→ **Problem requirements**:
Copy out every line of the rows below word for word, without the pictures.

→ **Data for this task**:
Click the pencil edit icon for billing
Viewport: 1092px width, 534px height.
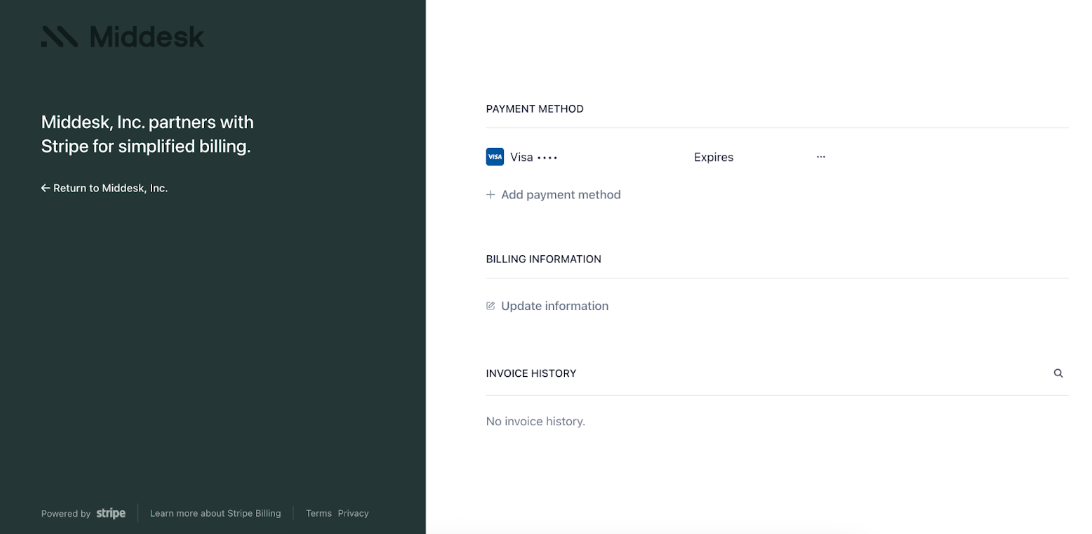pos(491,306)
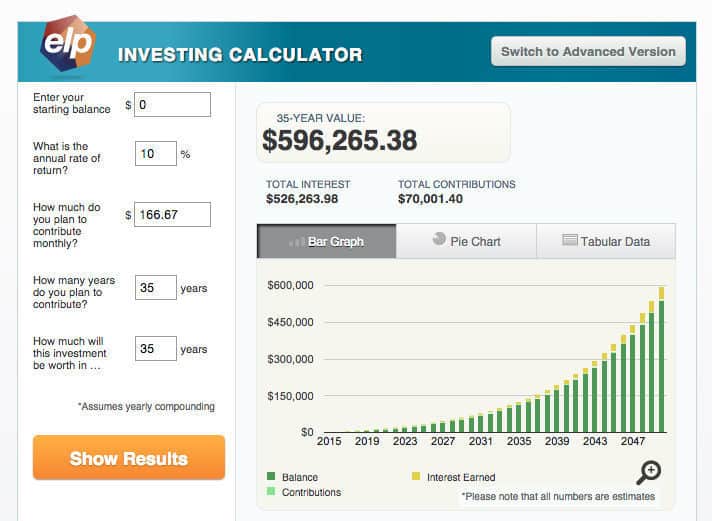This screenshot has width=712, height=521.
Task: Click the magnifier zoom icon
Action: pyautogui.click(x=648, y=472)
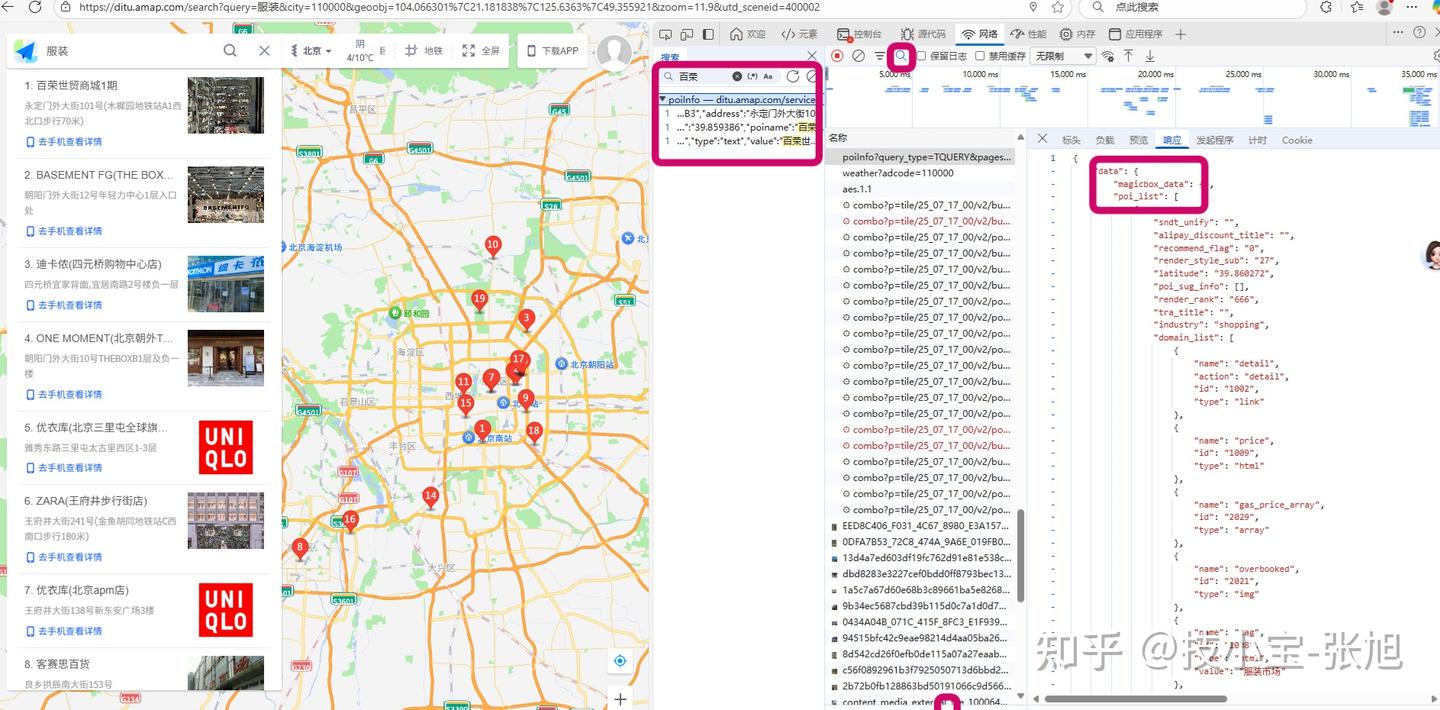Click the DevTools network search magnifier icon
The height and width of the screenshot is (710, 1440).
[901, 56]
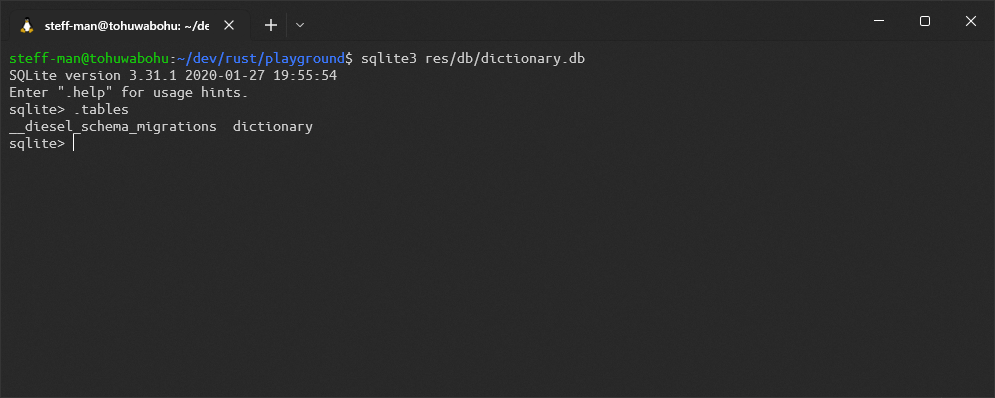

→ **Written reply**:
Click the pencil edit icon for billing
Viewport: 1092px width, 534px height.
pos(491,306)
This screenshot has width=712, height=521.
Task: Click the magnifier zoom icon
Action: pyautogui.click(x=648, y=472)
Click the DevTools network search magnifier icon
The height and width of the screenshot is (710, 1440).
[901, 56]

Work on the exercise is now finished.